[Stored items]
--- START ---

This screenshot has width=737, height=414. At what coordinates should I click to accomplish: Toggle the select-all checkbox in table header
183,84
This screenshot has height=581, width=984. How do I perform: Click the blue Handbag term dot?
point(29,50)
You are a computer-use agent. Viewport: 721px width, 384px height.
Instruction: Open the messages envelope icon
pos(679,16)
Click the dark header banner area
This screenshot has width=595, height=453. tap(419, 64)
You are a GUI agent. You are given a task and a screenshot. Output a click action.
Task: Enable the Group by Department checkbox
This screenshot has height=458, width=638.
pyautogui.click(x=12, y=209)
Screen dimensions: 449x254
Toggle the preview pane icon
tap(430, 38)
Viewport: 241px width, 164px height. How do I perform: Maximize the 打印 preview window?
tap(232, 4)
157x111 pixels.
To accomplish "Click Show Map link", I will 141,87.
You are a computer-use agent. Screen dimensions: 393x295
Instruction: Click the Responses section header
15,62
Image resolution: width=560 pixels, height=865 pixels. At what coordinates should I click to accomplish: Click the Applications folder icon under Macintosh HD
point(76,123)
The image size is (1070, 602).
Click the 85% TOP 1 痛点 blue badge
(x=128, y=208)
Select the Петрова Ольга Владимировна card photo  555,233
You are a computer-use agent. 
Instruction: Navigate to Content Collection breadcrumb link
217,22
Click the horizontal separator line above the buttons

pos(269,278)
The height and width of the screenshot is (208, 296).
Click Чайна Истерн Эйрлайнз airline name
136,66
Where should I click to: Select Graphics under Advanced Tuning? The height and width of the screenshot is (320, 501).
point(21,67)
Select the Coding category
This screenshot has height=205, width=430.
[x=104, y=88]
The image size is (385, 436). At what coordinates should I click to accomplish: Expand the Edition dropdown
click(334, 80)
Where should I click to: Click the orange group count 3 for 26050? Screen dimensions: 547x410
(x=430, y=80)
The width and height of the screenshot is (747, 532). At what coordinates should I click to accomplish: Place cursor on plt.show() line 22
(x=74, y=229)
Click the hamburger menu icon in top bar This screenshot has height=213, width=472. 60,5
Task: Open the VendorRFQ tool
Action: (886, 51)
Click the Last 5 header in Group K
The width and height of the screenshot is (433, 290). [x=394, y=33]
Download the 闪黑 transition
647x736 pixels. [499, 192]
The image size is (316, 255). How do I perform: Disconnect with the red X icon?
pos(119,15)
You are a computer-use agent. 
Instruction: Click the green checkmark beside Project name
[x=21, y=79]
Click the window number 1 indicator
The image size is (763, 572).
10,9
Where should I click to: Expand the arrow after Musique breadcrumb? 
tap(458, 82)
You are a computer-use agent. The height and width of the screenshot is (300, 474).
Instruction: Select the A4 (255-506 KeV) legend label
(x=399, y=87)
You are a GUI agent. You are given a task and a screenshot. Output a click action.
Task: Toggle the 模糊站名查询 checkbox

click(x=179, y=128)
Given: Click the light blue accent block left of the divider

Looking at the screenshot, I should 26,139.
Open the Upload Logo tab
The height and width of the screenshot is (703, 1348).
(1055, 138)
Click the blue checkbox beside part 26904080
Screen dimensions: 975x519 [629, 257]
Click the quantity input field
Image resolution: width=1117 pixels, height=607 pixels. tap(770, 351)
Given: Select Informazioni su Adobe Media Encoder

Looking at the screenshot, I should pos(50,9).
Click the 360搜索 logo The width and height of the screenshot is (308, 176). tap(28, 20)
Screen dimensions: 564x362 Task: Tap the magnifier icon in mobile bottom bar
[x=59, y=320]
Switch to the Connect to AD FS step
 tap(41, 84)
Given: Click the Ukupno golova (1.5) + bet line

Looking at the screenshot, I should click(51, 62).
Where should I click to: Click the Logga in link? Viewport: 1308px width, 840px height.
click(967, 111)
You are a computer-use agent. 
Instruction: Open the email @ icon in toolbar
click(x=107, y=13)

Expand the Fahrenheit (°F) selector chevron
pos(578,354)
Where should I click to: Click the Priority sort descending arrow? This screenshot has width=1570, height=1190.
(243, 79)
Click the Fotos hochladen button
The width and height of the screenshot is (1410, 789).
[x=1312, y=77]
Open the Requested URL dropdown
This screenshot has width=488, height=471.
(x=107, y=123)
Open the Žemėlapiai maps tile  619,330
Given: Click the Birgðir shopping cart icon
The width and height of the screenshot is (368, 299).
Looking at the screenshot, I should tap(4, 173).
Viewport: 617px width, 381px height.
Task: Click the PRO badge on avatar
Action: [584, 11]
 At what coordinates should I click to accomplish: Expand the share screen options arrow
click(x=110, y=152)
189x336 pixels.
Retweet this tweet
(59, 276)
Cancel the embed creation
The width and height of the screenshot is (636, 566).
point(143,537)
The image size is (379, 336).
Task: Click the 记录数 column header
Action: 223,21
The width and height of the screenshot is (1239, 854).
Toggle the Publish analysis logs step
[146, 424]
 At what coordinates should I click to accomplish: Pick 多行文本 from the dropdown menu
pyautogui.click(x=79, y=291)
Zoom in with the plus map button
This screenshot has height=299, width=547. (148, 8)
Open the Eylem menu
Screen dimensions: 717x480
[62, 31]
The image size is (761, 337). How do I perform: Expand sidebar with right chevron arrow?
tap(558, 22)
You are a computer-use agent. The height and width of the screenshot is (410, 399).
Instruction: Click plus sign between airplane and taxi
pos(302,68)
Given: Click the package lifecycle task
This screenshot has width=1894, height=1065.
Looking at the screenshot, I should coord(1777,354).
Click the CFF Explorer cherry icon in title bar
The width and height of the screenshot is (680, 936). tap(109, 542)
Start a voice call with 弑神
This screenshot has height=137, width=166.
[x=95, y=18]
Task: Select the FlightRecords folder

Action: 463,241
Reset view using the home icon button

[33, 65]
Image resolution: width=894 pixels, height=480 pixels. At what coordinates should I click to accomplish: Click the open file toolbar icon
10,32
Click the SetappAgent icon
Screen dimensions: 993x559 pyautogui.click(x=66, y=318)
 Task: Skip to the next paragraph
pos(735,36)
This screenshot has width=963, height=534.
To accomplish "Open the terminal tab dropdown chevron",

--- END ---

### Task objective
Quote, word for word, every line starting at the one that contains "Task: Skip to the next paragraph" and ending with the final line of the entries.

### Final answer
 Task: Skip to the next paragraph
pos(735,36)
This screenshot has width=963, height=534.
To accomplish "Open the terminal tab dropdown chevron",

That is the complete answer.